Saturday, October 15, 2011

Bird Impacts of the New Zealand Spill

An oiled White-capped Albatross (Forest & Bird)
BirdLife has a bit more on how birds are being affected by the oil spill in New Zealand that I mentioned in yesterday's Loose Feathers. It seems that breeding seabirds are most affected:
Many seabirds are currently breeding on offshore islands in the Bay of Plenty and nearby regions and any impact on the parent birds will also affect their chicks. These seabirds breed in burrows so any birds with oil on their feathers could carry that oil into their nests and harm their chicks as well. If the parent birds have swallowed oil, both they and any chicks they feed are likely to die or be harmed, and the chicks of parents that die will starve.

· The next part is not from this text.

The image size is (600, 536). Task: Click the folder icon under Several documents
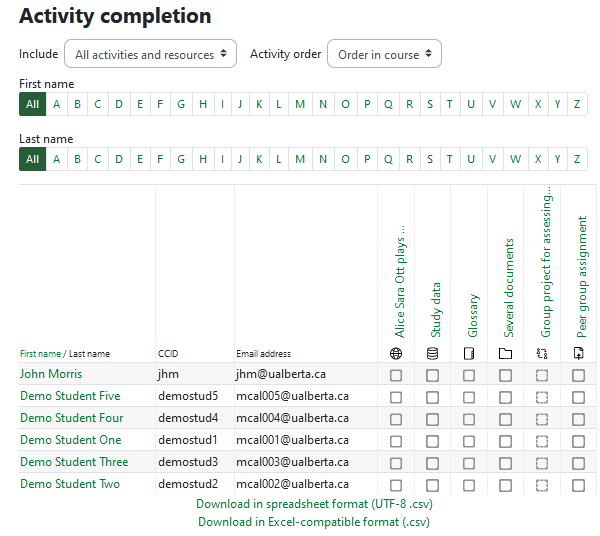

Karen Baird said it was important that experts should get out to the breeding colonies to check on the harm occurring there. Among the dead birds recorded so far are 178 Common Diving-petrels Pelecanoides urinatrix, 114 Fluttering Shearwaters Puffinus gavia, 68 Buller’s Shearwaters Puffinus bulleri and 13 Little Penguins Eudyptula minor, along with smaller numbers of albatrosses and other species of petrel....

Eleven oiled Little Penguins were taken to the Oiled Wildlife Response Unit in Mount Maunganui overnight and five New Zealand Dotterels Charadrius obscurus had been removed from areas threatened by oil pollution at Matakana Island, Maketu and Pukehina.